Given mwext-codehealth-master-non-voting has no HTML report, if it is executed last that empty up the coverage file. There should be only ONE job publishing the coverage. The codehealth one should not publish to doc.wikimedia.org

hashar renamed this task from Some extensions' code coverage reports fail with `Empty directory!` to mwext-codehealth-master-non-voting erase doc.wikimedia.org coverage report.Jul 30 2020, 10:32 AM
hashar updated the task description. (Show Details)

Why is a "non-voting" job running in postmerge? Seems like it makes more sense to have the normal phpunit-coverage job take care of publishing since it's already working and let codehealth just do whatever it needs and not publish.

Change 617453 had a related patch set uploaded (by Hashar; owner: Hashar):
[integration/config@master] Avoid duplicate codecoverage report

https://gerrit.wikimedia.org/r/617453

I looked at a build of mwext-codehealth-master-non-voting for EntitySchema and it runs:

+ php -d zend_extension=xdebug.so vendor/bin/phpunit --testsuite=extensions:unit --exclude-group Dump,Broken,ParserFuzz,Stub --coverage-clover /workspace/log/clover.xml --log-junit /workspace/log/junit.xml
PHPUnit 8.5.8 by Sebastian Bergmann and contributors.

.........................                                         25 / 25 (100%)

Time: 942 ms, Memory: 20.00 MB

OK (25 tests, 34 assertions)

Generating code coverage report in Clover XML format ... done [577 ms]
+ set -e
+ '[' -f /workspace/log/junit.xml ']'

So seems codehealth does not generate the HTML report at all for some reason.

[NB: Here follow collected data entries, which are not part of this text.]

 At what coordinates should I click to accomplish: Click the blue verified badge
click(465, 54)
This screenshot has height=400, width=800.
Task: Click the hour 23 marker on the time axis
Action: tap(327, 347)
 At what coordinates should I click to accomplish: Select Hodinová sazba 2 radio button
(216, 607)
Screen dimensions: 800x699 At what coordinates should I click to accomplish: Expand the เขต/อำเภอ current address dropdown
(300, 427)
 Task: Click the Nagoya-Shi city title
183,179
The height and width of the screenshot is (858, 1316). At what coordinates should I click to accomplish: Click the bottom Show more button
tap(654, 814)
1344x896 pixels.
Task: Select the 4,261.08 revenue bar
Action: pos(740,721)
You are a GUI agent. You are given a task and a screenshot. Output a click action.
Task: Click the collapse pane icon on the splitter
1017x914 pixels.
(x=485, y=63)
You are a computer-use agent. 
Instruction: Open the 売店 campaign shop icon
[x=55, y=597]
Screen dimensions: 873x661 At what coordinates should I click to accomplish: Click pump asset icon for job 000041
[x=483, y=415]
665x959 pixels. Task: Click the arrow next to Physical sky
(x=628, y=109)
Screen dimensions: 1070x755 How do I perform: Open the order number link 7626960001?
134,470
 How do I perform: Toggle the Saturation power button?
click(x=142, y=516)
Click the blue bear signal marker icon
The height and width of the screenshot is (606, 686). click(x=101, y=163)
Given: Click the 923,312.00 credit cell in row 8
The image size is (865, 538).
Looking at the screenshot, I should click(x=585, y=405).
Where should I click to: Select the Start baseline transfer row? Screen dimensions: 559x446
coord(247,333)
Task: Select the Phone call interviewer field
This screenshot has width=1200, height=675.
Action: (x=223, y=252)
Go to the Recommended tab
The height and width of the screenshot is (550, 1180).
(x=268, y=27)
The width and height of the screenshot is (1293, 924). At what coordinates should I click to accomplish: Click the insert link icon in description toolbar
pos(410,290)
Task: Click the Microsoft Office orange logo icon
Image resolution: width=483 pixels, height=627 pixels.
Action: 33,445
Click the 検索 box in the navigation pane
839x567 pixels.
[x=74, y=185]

So I guess I will make it stop publishing the coverage report as Kunal suggested above.

Change 617453 abandoned by Hashar:
[integration/config@master] Avoid duplicate codecoverage report

Reason:
Will do it the other way around, namely stop publishing from the codehealth job (essentially reverting https://gerrit.wikimedia.org/r/c/integration/config/ /514016 ).

https://gerrit.wikimedia.org/r/617453

Change 619370 had a related patch set uploaded (by Hashar; owner: Hashar):
[integration/config@master] Revert "Publish coverage reports from extension-codehealth"

https://gerrit.wikimedia.org/r/619370

Times flow so fast.

The change https://gerrit.wikimedia.org/r/619370 was doing too many thing at once. I made it simpler and it now just cause the job to stop invoking the publish step but leaves everything else as is.

Change 619370 merged by jenkins-bot:
[integration/config@master] Revert "Publish coverage reports from extension-codehealth"

https://gerrit.wikimedia.org/r/619370